**Work to be completed:** Copying nothing before it, reproduce the line that holds "Select the XS" and every line after it in the data, exactly.

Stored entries
────────────────────
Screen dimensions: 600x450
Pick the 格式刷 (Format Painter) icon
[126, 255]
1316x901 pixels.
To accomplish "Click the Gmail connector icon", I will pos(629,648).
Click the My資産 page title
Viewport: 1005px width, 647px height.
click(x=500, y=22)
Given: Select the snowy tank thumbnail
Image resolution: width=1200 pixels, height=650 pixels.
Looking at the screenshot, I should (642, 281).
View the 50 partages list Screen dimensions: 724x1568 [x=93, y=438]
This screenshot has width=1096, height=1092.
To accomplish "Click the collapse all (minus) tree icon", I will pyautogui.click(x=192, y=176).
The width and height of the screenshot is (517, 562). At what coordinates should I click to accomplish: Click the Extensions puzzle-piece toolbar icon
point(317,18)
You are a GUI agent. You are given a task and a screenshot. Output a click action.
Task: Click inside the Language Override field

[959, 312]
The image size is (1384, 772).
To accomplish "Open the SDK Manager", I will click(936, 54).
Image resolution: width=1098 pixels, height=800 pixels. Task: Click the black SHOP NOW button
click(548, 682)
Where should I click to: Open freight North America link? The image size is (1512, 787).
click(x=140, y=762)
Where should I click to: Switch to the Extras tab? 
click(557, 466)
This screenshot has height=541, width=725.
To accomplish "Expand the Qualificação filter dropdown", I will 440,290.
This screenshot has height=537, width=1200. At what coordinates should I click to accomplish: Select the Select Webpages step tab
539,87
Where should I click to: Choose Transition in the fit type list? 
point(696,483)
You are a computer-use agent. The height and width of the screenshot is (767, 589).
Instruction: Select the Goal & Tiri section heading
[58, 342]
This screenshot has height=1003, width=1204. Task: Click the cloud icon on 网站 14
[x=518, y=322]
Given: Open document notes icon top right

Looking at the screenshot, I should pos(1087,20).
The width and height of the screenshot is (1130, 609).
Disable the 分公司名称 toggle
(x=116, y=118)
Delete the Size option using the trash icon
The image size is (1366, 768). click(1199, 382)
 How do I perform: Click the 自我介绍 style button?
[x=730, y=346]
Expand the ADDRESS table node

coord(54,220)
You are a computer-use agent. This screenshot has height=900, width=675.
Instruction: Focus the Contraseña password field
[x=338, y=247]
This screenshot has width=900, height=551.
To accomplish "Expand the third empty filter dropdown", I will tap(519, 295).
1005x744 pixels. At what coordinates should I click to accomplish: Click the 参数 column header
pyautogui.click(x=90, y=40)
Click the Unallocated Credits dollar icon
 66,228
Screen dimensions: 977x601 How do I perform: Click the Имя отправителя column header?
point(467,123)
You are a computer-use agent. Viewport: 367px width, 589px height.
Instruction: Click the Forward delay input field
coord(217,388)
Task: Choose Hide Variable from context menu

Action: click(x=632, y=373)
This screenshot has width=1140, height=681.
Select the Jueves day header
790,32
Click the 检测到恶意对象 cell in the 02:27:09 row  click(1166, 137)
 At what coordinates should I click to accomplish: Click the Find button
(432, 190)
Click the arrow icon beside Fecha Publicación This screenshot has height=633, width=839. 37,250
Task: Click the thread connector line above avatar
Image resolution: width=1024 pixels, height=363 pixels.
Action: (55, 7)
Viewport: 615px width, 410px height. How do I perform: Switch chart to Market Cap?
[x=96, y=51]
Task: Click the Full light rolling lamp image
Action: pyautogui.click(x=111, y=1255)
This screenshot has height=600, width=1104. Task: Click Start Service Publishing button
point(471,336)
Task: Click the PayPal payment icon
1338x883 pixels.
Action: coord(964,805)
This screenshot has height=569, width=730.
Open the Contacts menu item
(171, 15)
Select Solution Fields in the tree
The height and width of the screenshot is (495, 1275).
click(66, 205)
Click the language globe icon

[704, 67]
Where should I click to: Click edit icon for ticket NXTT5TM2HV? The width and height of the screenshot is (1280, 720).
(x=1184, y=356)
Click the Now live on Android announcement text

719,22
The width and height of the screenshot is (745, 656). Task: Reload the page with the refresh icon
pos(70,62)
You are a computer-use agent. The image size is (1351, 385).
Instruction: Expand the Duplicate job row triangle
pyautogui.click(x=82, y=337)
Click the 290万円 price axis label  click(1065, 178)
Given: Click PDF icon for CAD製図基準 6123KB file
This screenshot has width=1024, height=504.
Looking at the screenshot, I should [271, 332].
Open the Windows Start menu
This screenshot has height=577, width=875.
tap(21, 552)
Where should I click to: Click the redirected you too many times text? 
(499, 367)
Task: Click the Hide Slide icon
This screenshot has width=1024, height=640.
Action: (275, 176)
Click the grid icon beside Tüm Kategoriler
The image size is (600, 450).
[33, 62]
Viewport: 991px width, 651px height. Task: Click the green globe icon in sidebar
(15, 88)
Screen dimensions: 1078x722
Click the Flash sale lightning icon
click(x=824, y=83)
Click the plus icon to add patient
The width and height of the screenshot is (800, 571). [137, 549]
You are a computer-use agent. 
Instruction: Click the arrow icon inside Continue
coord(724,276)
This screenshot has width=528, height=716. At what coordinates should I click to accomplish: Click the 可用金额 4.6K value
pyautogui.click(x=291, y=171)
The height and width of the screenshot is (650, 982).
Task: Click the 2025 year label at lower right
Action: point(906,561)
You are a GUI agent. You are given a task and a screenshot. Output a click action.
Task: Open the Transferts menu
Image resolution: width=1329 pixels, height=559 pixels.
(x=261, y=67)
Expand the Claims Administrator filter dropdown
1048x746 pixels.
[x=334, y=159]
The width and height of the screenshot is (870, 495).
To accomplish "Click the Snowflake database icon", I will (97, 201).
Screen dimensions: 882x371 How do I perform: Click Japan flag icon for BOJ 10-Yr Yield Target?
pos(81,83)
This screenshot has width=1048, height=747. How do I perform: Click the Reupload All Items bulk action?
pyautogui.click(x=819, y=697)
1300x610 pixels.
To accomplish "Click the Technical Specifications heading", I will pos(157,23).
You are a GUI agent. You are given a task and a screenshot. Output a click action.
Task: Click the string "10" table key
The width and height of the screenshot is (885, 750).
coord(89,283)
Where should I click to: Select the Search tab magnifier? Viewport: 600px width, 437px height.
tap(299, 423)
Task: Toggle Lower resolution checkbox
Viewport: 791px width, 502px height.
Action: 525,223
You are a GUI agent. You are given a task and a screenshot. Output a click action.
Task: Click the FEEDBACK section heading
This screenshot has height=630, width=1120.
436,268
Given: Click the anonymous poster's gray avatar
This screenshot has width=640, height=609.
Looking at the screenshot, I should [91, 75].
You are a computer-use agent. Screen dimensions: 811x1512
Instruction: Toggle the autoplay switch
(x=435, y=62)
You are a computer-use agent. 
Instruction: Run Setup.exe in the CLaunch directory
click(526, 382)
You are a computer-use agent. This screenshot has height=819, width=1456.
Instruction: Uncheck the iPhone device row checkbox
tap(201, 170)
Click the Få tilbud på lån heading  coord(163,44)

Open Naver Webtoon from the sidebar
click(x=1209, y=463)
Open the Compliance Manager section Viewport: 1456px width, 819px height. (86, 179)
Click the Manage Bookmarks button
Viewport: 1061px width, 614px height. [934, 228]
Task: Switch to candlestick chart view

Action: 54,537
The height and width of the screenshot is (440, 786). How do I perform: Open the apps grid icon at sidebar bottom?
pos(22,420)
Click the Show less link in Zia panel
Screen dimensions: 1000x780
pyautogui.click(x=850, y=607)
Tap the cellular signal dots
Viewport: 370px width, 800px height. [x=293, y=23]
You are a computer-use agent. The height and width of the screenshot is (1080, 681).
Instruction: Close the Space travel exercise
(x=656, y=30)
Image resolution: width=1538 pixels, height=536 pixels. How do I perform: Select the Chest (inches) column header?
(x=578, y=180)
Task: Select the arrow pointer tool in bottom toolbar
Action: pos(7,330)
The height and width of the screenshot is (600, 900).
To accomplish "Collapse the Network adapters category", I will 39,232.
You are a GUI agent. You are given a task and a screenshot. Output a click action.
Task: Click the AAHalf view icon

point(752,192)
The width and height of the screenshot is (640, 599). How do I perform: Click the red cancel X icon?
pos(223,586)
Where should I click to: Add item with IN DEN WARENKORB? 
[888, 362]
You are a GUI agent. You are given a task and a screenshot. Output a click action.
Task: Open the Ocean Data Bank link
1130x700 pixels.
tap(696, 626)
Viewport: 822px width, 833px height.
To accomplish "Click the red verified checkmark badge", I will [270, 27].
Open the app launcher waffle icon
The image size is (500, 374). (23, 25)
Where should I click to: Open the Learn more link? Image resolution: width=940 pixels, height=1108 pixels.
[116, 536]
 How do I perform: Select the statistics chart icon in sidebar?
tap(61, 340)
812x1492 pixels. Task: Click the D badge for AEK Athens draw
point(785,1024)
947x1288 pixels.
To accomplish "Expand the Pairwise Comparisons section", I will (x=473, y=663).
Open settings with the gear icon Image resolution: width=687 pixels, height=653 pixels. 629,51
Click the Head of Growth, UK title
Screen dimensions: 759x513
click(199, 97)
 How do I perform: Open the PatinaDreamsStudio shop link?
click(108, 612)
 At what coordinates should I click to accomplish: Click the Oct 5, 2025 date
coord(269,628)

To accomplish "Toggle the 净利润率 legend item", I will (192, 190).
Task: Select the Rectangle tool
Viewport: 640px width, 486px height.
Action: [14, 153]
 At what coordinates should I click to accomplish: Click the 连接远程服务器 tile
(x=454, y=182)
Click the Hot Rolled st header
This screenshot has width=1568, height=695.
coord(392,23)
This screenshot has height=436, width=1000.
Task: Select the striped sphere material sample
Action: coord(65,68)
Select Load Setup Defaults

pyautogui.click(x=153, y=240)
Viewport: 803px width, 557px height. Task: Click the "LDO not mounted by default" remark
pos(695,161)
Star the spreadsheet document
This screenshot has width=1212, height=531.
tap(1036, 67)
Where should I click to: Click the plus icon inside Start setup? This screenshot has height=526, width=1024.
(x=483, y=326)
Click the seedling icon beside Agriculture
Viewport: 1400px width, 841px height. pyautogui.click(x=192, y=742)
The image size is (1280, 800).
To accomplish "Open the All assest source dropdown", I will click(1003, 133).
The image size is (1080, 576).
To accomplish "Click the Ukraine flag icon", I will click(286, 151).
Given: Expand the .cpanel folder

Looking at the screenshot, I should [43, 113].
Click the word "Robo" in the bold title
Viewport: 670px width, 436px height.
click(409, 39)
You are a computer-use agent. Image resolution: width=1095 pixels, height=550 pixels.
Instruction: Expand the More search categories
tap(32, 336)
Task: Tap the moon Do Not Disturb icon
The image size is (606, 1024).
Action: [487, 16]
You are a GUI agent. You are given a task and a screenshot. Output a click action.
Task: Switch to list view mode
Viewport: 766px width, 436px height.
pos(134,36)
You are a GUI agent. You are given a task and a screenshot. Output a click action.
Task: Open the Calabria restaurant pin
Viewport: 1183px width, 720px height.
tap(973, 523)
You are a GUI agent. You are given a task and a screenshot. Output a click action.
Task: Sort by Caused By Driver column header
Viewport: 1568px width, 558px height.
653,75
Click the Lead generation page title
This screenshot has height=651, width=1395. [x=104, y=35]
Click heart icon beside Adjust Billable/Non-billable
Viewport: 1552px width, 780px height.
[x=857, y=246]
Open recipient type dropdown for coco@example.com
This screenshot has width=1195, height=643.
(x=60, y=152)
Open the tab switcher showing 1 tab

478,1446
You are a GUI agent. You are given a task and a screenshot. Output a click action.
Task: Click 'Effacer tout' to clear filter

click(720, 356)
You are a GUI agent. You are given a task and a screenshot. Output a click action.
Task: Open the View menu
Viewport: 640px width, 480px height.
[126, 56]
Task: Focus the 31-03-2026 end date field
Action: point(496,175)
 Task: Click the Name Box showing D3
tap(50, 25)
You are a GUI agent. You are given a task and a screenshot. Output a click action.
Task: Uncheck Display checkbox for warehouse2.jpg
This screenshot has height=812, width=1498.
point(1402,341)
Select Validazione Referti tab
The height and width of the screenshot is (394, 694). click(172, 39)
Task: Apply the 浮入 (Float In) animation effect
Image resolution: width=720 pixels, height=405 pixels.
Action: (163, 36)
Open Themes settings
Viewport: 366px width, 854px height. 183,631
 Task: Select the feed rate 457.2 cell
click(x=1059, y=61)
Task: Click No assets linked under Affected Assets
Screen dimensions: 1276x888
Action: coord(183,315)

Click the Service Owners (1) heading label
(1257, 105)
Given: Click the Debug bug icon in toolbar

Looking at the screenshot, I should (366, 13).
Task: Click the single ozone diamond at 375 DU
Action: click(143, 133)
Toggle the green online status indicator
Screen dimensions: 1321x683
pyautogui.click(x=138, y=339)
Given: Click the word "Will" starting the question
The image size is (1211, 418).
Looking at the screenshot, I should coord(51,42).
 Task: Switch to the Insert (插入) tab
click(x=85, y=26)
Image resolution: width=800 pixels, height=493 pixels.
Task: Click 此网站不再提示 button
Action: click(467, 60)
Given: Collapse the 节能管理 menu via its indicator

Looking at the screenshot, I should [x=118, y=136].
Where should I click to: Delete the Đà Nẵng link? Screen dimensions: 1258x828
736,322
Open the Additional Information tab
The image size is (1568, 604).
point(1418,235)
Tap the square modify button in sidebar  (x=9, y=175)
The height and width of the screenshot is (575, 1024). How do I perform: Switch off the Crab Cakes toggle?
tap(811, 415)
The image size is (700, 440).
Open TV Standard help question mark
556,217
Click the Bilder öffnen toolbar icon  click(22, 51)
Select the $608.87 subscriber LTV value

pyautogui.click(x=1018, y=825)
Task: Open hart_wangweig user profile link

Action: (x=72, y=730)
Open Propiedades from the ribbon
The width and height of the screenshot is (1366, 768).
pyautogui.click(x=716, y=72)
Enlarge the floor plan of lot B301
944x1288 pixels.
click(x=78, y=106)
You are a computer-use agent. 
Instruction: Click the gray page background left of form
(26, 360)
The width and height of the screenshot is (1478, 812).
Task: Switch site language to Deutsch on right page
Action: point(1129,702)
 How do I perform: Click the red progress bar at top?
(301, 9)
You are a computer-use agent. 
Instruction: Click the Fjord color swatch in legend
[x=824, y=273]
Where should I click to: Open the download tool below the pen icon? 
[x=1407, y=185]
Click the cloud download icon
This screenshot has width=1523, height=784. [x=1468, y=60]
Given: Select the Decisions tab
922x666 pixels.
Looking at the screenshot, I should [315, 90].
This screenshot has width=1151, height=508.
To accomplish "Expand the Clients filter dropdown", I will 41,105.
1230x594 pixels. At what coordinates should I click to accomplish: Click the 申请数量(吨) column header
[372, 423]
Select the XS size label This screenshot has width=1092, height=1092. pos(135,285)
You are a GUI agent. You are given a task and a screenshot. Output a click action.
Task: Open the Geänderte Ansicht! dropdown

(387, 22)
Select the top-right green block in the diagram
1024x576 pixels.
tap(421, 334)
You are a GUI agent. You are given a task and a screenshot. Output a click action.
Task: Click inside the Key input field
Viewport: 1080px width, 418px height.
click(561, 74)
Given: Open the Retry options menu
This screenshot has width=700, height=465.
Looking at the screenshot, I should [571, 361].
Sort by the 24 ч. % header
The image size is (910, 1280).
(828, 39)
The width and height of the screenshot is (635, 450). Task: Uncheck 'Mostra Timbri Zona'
────────────────────
**Task result:**
Select the XS size label This screenshot has width=1092, height=1092. pos(135,285)
You are a GUI agent. You are given a task and a screenshot. Output a click action.
Task: Open the Geänderte Ansicht! dropdown

(387, 22)
Select the top-right green block in the diagram
1024x576 pixels.
tap(421, 334)
You are a GUI agent. You are given a task and a screenshot. Output a click action.
Task: Click inside the Key input field
Viewport: 1080px width, 418px height.
click(561, 74)
Given: Open the Retry options menu
This screenshot has width=700, height=465.
Looking at the screenshot, I should [571, 361].
Sort by the 24 ч. % header
The image size is (910, 1280).
(828, 39)
The width and height of the screenshot is (635, 450). Task: Uncheck 'Mostra Timbri Zona'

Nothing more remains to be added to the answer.